Ces paroles, fidèlement copiées de l’original et librement redites, si près de nos grandeurs et de nos revers, dans un temps où le souffle de la France, même en paix, semblait encore agiter l’Europe et semer partout les révolutions, en Grèce, à Naples, en Espagne, en Piémont, ces paroles toutes historiques intéressaient vivement le public d’alors, et nos jeunes Athéniens de 1825 n’étaient pas fâchés de croire s’y reconnaître.

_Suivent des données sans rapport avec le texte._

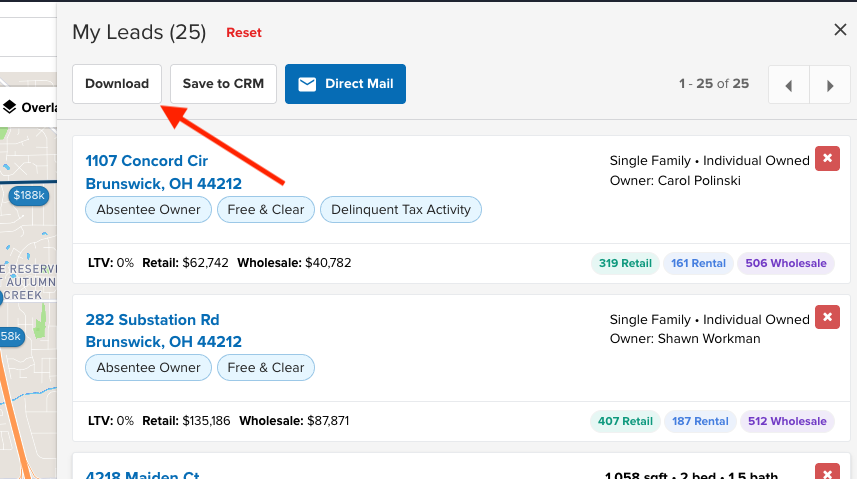Click the Overlays layers icon on map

D’autres leçons, bien anciennes, mais toujours oubliées, sortaient de cette étude de l’homme dont Aristote a fait si justement le fondement de l’art de persuader, ce grand art, le premier de tous chez un peuple libre et éclairé, mais le plus inutile et par conséquent le plus abandonné sous la conquête, ou sous le pouvoir absolu, qui n’est que la conquête à l’intérieur.

On écoutait donc avec ardeur, dans cette studieuse assemblée, la reproduction exacte de quelques-unes de ces pages antiques, qui ne sont devenues des lieux communs que parce qu’elles sont des vérités profondes. Le portrait de la jeunesse surtout attacha le jeune auditoire, si souvent alors ému par les passions et les controverses du temps : «Les jeunes hommes[3] sont d’humeur changeante et promptement dégoûtés dans leurs désirs; ils souhaitent fortement et se lassent bientôt. Leurs volontés sont vives, elles ne sont pas grandes; elles passent comme les soifs et les faims des malades.

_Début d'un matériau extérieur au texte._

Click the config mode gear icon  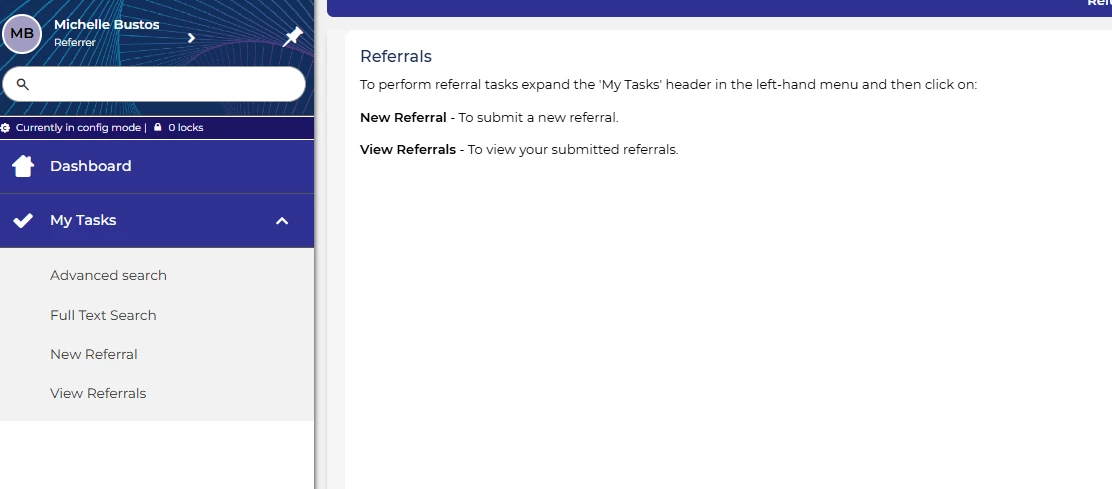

« Impétueux, ardens, emportés par leur fougue, ils ne se gouvernent point ; passionnés pour ce qui honore, ils ne supportent pas d’être comptés pour rien, mais s’indignent, s’ils se croient offensés ; ils aiment les distinctions, surtout celle de la victoire, car la jeunesse est jalouse de prééminence, et la victoire est une prééminence. Ils ressentent ces deux ambitions, bien plus que la convoitise d’argent ; ils sont très-peu avides, parce qu’ils n’ont pas fait encore l’essai du besoin. Leur disposition naturelle n’est pas malveillance, mais candeur, parce qu’ils n’ont pas encore eu le spectacle de nombreuses perversités, et de même ils sont confians, parce qu’ils n’ont pas encore été souvent trompés ; ils sont prompts à l’espérance, parce qu’ils sentent en eux une ardeur venant de nature qui les anime, comme des gens échauffés par le vin, et aussi parce qu’ils n’ont pas encore éprouvé beaucoup de mécomptes.

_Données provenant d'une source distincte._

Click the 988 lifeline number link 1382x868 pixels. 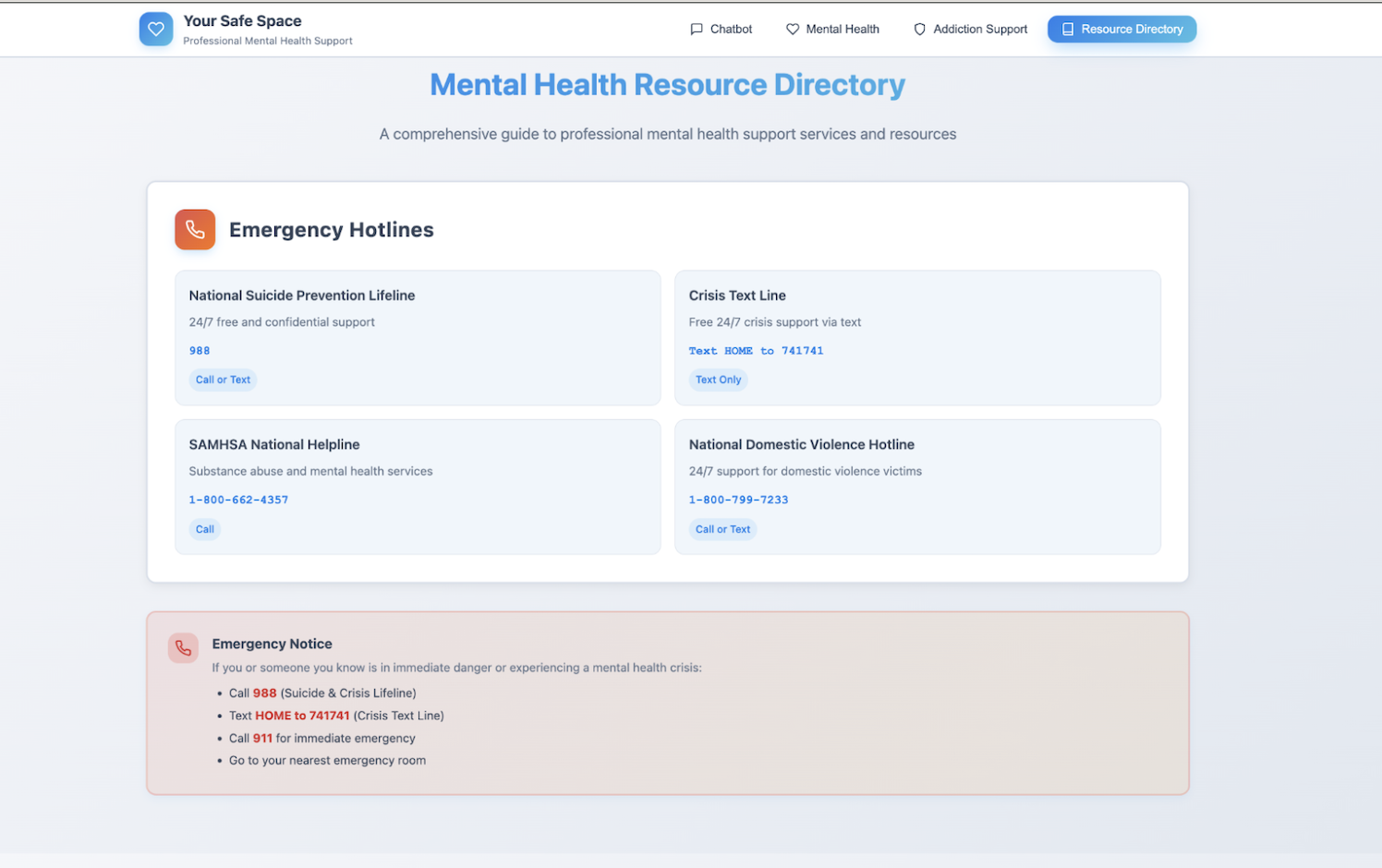pyautogui.click(x=200, y=351)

« Ils vivent surtout dans l’avenir. L’espérance appartient à l’avenir : le souvenir fait partie lui-même des choses passées. Or, chez les jeunes gens, l’avenir est vaste, le passé fort court. Aux premiers jours de la vie, il leur semble qu’ils n’ont à se souvenir de rien, mais qu’ils doivent espérer tout, et par là même, ils sont faciles à décevoir, car ils espèrent aisément : ils en sont plus hardis à entreprendre, étant chauds de cœur et bien présumant des choses : deux conditions dont l’une ôte la crainte, et l’autre donne l’audace, car l’homme ardemment excité ne redoute rien, et celui qui s’attend à quelque avantage est entreprenant. Ils sont sensibles à la honte, parce qu’ils ne savent pas encore prendre pour belles les choses qui ne le sont pas, et qu’ils n’ont encore reçu que l’enseignement de la loi. Ils ont l’âme généreuse, car ils n’ont pas encore été rapetisses par la vie, et ils n’ont pas l’expérience des nécessités du monde : et puis, la générosité d’âme, c’est de s’estimer soi-même digne de ce qui est grand, et cela va bien avec l’espérance. Ils aiment mieux aussi faire ce qui est beau que ce qui est utile, car ils vivent de sentiment plus que de raisonnement ; or le raisonnement relève de l’intérêt, le sentiment ne relève que du beau moral.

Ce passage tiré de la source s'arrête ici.